Video description
Optimize the decisions that define your code by exploring the common mistakes and intentional tradeoffs made by expert developers.
In Software Mistakes and Tradeoffs you will learn how to:
- Reason about your systems to make intuitive and better design decisions
- Understand consequences and how to balance tradeoffs
- Pick the right library for your problem
- Thoroughly analyze all of your service’s dependencies
- Understand delivery semantics and how they influence distributed architecture
- Design and execute performance tests to detect code hot paths and validate a system’s SLA
- Detect and optimize hot paths in your code to focus optimization efforts on root causes
- Decide on a suitable data model for date/time handling to avoid common (but subtle) mistakes
- Reason about compatibility and versioning to prevent unexpected problems for API clients
- Understand tight/loose coupling and how it influences coordination of work between teams
- Clarify requirements until they are precise, easily implemented, and easily tested
- Optimize your APIs for friendly user experience
Code performance versus simplicity. Delivery speed versus duplication. Flexibility versus maintainability—every decision you make in software engineering involves balancing tradeoffs. In Software Mistakes and Tradeoffs you’ll learn from costly mistakes that Tomasz Lelek and Jon Skeet have encountered over their impressive careers. You’ll explore real-world scenarios where poor understanding of tradeoffs lead to major problems down the road, so you can pre-empt your own mistakes with a more thoughtful approach to decision making.
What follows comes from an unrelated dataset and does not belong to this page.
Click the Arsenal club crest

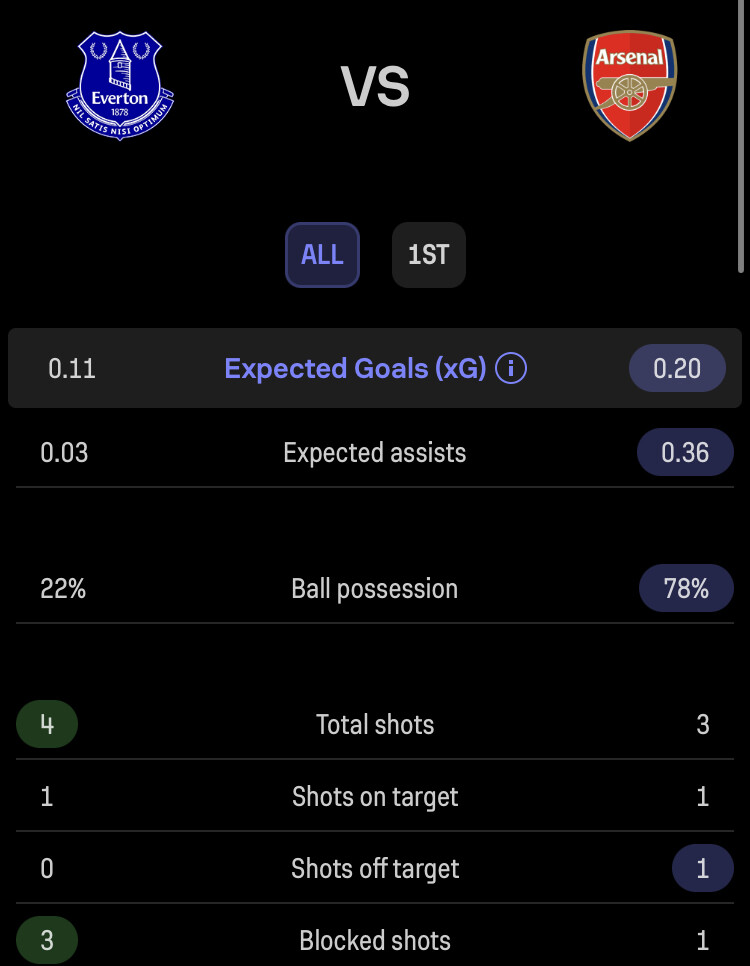click(630, 86)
Learn how code duplication impacts the coupling and evolution speed of your systems, and how simple-sounding requirements can have hidden nuances with respect to date and time information. Discover how to efficiently narrow your optimization scope according to 80/20 Pareto principles, and ensure consistency in your distributed systems. You’ll soon have built up the kind of knowledge base that only comes from years of experience.
About the Technology
Every step in a software project involves making tradeoffs. When you’re balancing speed, security, cost, delivery time, features, and more, reasonable design choices may prove problematic in production. The expert insights and relatable war stories in this book will help you make good choices as you design and build applications.
About the Book
Software Mistakes and Tradeoffs explores real-world scenarios where the wrong tradeoff decisions were made and illuminates what could have been done differently. In it, authors Tomasz Lelek and Jon Skeet share wisdom based on decades of software engineering experience, including some delightfully instructive mistakes. You’ll appreciate the specific tips and practical techniques that accompany each example, along with evergreen patterns that will change the way you approach your next projects.
What’s Inside
- How to reason about your software systematically
- How to pick tools, libraries, and frameworks
- How tight and loose coupling affect team coordination
- Requirements that are precise, easy to implement, and easy to test
About the Reader
For mid- and senior-level developers and architects who make decisions about software design and implementation.
About the Authors
Tomasz Lelek works daily with a wide range of production services, architectures, and JVM languages. A Google engineer and author of C# in Depth, Jon Skeet is famous for his many practical contributions to Stack Overflow.
Quotes
Great book that I wish I had earlier in my career. Many hard-learned lessons contained in these pages.
- Dave Corun, Avanade
Clear and to-the-point summation of years of real-life experience in software engineering. A must-read for all newcomers to the software engineering world.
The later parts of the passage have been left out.